Rebecca Wilding is Professor of Archaeology at a coastal university in Australia and is happily married to Stephen, her husband of 25 years. However, her life is about to get shattered when she gets accused of fraud by her boss Priscilla, who seems to have it in for Rebecca. To add to her misery, Rebecca suspects that her husband is having an affair and is desperate to find out who he is seeing.
Rebecca and Stephen decide to get away from it all on a working holiday to Greece, but while she is there her situation only gets worse and she has to uncover the layers of deceit and confusion that have followed her across the world.
I had high hopes for this one; I used to read thrillers all the time, but these days not so much. But there is nothing like a good mystery to draw me into a book and this certainly had all the hallmarks of a story I could lose myself in. Unfortunately though I was disappointed and got quite frustrated with this.

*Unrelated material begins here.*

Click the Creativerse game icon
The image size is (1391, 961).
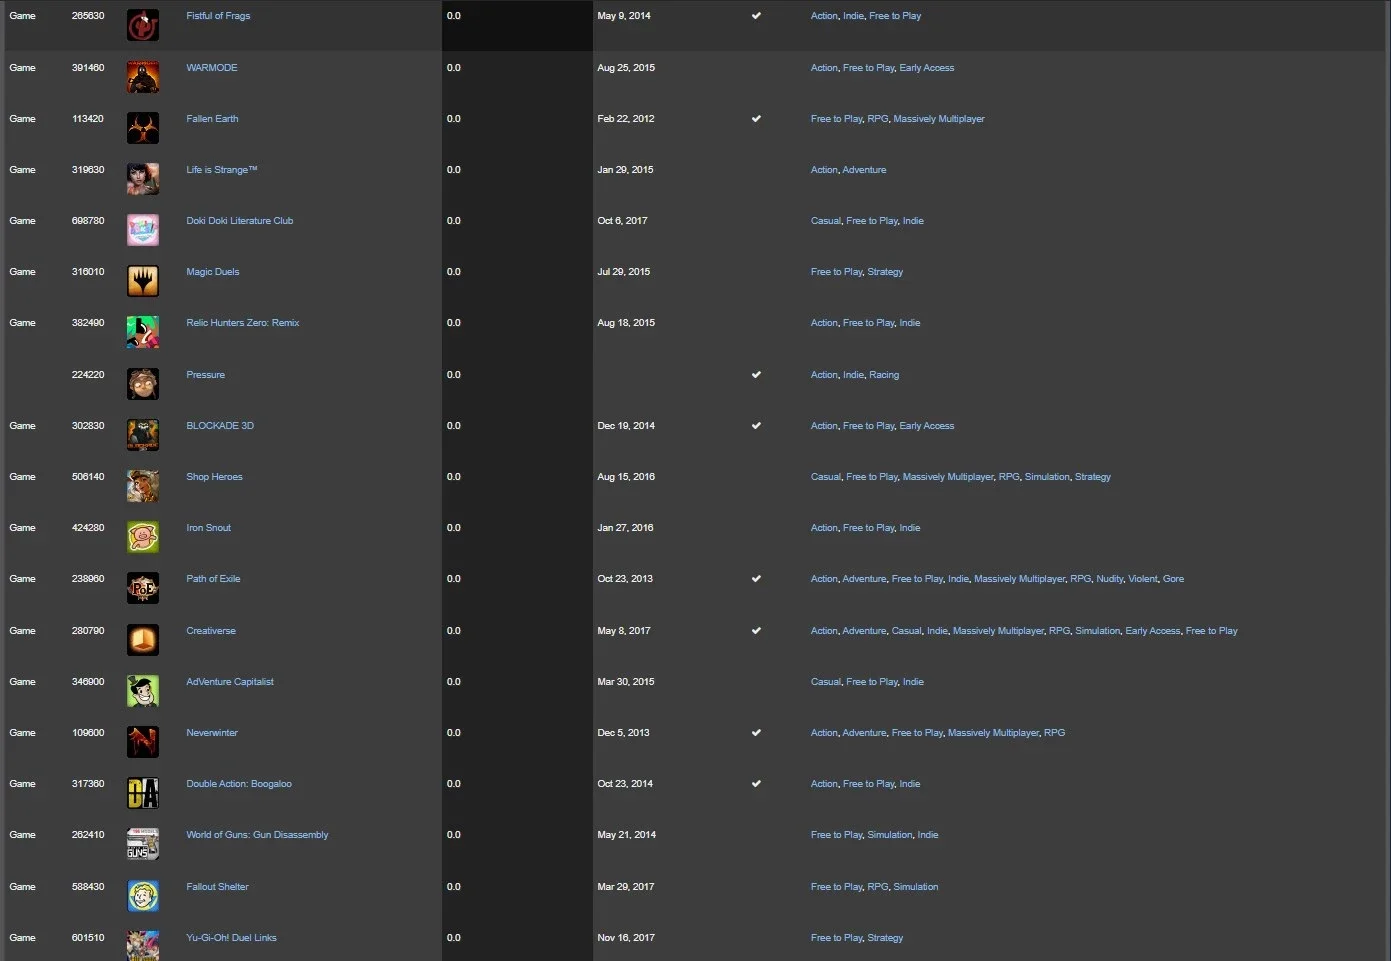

A main character doesn’t necessarily have to be sympathetic or even likable (an extreme example is Bret Easton Ellis’s ‘American Psycho’ which I loved, and which had a monstrous main character) but Rebecca was just plain irritating. For someone who is presumably meant to be a strong and intelligent woman to have achieved her position in her career, she came across as weak, indecisive and inconsistent. She decided that her husband was having an affair because…why? I’m not sure – her suspicion seemed to arise from nothing and then she became obsessed with the notion.
Accused of a serious banking fraud, she decides that taking off to Greece is a better idea than staying put, cooperating, and trying to clear her name, and some of her actions while in Greece are totally illogical (and thinking about it now that I have read the book, there are actually a number of plot holes and loose ends that were never explained).
Her husband Stephen goes missing while swimming – this is not a spoiler as it is in the blurb on the back of the book and is presumably the reason for the book’s title – but this doesn’t happen until 2/3 through the book. There are also several examples of minor characters behaving strangely which are never explained.
Despite all of this, I did want to keep reading to see what would happen in the end, but it was all an anti-climax.
There seem to be very mixed reviews to this one on GoodReads and LibraryThing which are my go-to book websites, so maybe this is quite a polarizing book. Unfortunately, not one for me.